In Shunji’s brilliant All About Lily Chou-Chou (2001), a dreamy pop singer offered a way for high school kids to connect as fans, to escape the isolation of self. In Vampire it’s a website called Side by Cide, home page for the suicidal. The young women whom vampire wannabe Simon (Kevin Zegers) meets on line and promises to help die often seem half-dead already: fragile, ethereal, fading from a disease called despair. And despair rarely comes rooted in the specific; the virus seems to be in the very air the likes of Jellyfish, Gallows, Gargoyle, Eclipse, and Ladybird breathe.

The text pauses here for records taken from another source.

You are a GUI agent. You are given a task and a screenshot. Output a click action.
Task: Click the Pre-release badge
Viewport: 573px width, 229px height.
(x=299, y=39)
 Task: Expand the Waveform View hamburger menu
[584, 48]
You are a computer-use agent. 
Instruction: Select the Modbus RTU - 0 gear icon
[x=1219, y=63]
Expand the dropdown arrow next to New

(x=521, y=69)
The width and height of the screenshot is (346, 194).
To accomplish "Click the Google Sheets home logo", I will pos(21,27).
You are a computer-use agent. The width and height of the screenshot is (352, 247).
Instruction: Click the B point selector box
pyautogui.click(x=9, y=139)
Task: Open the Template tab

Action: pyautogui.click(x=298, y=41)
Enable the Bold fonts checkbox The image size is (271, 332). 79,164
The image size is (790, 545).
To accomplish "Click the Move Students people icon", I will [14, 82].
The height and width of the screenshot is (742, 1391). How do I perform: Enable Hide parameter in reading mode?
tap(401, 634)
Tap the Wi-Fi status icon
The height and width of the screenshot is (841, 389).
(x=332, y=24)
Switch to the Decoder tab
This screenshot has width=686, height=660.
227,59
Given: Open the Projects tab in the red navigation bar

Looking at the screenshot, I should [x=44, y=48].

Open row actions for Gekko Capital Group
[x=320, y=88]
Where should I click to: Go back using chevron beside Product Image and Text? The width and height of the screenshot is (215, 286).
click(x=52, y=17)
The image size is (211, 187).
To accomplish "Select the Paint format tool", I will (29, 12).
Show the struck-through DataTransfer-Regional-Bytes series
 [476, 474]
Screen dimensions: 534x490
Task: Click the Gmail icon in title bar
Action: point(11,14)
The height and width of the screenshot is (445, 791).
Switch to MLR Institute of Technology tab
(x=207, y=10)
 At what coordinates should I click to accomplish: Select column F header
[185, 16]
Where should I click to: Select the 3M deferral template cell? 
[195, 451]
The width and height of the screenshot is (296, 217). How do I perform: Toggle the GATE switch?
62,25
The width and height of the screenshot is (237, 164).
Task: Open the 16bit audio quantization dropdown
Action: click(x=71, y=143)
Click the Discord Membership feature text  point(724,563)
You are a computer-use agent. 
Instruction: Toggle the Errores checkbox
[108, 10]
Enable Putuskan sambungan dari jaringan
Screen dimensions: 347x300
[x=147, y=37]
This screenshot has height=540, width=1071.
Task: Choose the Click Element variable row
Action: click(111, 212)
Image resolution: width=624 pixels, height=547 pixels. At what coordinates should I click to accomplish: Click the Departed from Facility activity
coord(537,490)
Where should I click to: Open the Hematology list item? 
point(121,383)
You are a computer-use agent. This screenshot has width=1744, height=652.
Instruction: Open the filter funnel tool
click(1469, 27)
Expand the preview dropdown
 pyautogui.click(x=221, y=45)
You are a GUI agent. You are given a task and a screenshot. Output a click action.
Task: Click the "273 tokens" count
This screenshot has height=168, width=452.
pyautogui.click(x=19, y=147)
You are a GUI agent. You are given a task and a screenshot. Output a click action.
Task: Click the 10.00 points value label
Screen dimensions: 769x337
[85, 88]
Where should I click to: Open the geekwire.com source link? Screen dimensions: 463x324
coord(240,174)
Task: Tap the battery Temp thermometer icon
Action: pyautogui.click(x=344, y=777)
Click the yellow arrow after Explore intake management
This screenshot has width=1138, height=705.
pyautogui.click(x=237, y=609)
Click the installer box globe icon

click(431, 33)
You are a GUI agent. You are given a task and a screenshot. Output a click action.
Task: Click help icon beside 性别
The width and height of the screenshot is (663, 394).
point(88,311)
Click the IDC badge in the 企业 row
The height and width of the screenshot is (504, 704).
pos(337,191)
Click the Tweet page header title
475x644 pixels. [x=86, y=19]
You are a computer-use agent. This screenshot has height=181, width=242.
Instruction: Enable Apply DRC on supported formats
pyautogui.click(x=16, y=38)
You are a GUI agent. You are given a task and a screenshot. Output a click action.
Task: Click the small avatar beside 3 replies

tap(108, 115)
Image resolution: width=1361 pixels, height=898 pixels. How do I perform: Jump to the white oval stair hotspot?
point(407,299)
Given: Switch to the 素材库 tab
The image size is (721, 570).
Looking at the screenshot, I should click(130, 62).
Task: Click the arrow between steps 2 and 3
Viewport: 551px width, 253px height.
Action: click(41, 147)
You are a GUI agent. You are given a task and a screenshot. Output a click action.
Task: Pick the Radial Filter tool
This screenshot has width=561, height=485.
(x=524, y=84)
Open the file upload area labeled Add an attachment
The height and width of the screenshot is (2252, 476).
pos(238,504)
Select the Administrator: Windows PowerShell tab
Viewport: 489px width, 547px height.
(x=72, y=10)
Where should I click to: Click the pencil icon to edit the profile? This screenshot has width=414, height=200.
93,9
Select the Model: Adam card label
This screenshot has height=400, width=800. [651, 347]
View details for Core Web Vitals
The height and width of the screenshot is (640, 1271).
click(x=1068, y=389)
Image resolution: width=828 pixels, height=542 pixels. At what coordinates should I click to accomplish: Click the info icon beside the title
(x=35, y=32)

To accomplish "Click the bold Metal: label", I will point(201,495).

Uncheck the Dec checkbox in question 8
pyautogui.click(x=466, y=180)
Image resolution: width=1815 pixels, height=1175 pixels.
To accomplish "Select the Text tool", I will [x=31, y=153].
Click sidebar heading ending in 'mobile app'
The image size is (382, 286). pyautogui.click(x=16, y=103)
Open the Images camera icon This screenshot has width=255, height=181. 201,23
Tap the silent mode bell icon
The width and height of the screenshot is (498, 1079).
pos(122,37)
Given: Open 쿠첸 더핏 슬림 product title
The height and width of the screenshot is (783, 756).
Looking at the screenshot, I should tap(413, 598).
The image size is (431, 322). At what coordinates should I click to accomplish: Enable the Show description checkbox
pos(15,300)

Simon’s a biology instructor who teaches his blank-faced students that we are all “slaves to millions of cells.” Such biological determinism is hardly designed to cheer up this generation of sad sacks—as Mina, an Asian teen Simon rescues from hanging herself, points out. With his pallor, wispy ‘stache, and lank hair, Simon looks like the kind of guy who puts in long hours in front of his computer, unlikely to ever be deflowered skin to skin.